In a statement Thursday afternoon, Brannan called Nikas’ letter “a distraction, and a desperate effort to avoid the estate’s serious claims that Morgan has shortchanged Robert Indiana and his estate out of tens of millions of dollars in money and property.  The letter is like a Hail Mary pass with no receivers in the end zone. When the estate responds with its own letter to the court next week, it will make clear that Morgan’s arguments have no merit.”

The email issue is unrelated to other developments in the case this week in which the Maine Attorney General’s Office asked the Knox County Probate Court to order that additional details be given on the nearly $4 million in legal fees billed to Indiana’s estate. Assistant Attorneys General Linda Conti and Christina Moylan filed a petition for a review of compensation on Monday, and a pre-trial hearing on that motion is scheduled for Feb. 4 at the courtroom in Rockland.

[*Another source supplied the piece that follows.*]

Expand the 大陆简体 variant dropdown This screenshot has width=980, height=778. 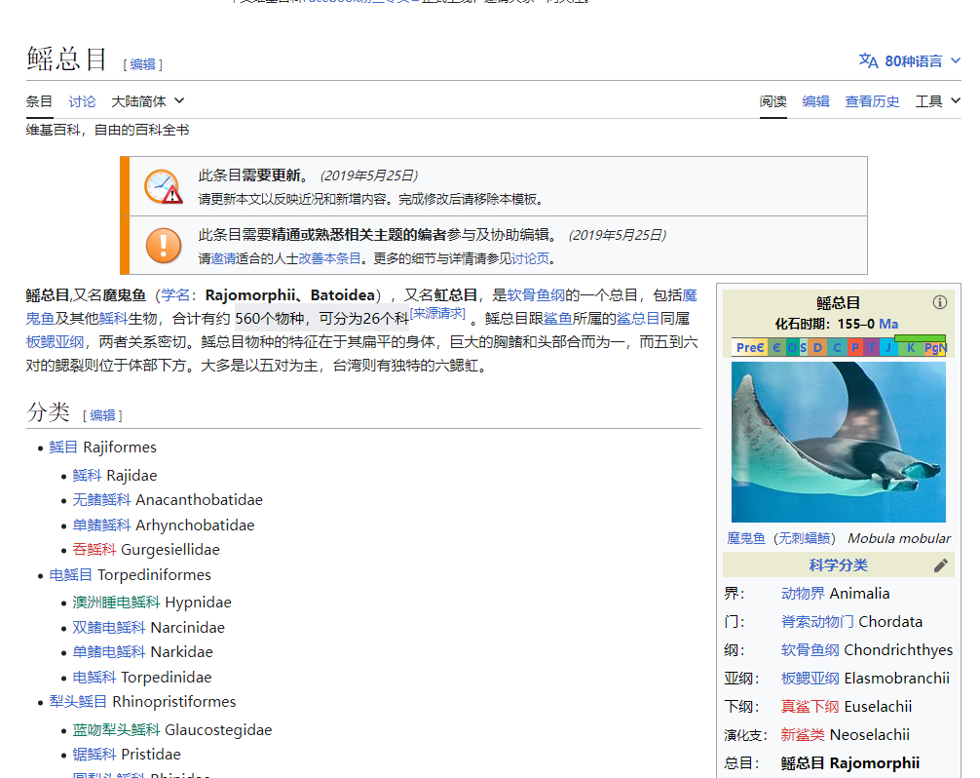pyautogui.click(x=147, y=101)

The missing emails have been the subject of legal wrangling for nearly a year. Nikas filed a motion seeking information about the emails last February, and in March the judge in the case, Barbara Moses, ordered forensic reviews of Indiana’s desktop computer and Thomas’ laptop. Nikas asked for a forensic review after learning about the missing emails during the legal discovery process.

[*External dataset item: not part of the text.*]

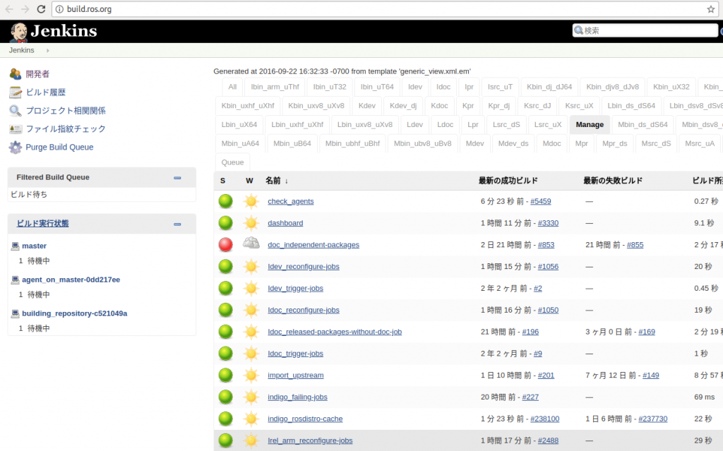Click the Jenkins logo in the header
723x451 pixels.
(53, 31)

Having power of attorney gave Thomas sole access to Indiana’s email account from May 2016 until August 2018, when he shared Indiana’s credentials with Brannan and the estate. “Upon logging into the email account on August 30, 2018, the estate discovered that virtually all of the emails in the account had been deleted and that the account had been accessed as recently as August 28, 2018,” Nikas wrote in his letter to the judge, adding that Brannan “deliberately withheld” information about the missing emails for four months.

The review, conducted by FTI Consulting, which was jointly hired by both sides in the suit, revealed that at least 37 emails between Thomas and Indiana were deleted from Thomas’ web-based email account, and that 341 emails had been deleted from Indiana’s AOL email account.

Nikas alleges that Thomas deleted the emails after he used his role as Indiana’s power of attorney to send Morgan a cease-and-desist order and after Morgan filed its initial lawsuit in the spring of 2018.

In his letter to the judge, Nikas wrote, “The destroyed emails might be the most important evidence in this case. They are contemporaneous written records of the knowledge, participation, and approval of the artist at the center of this dispute in the projects at the core of this dispute.”

In an interview, Nikas said the question before the judge is whether Morgan has been harmed by the deletion of emails in its effort to win the case it filed or defend itself from the counter suit. “The legal question is whether we have been prejudiced by the deletion,” he said.

If the judge proceeds with a trial, “The bottom line is we will have to prove our case and our defenses in other ways. We shouldn’t be put to that burden. That is why the law requires you to preserve documents and hold people responsible.”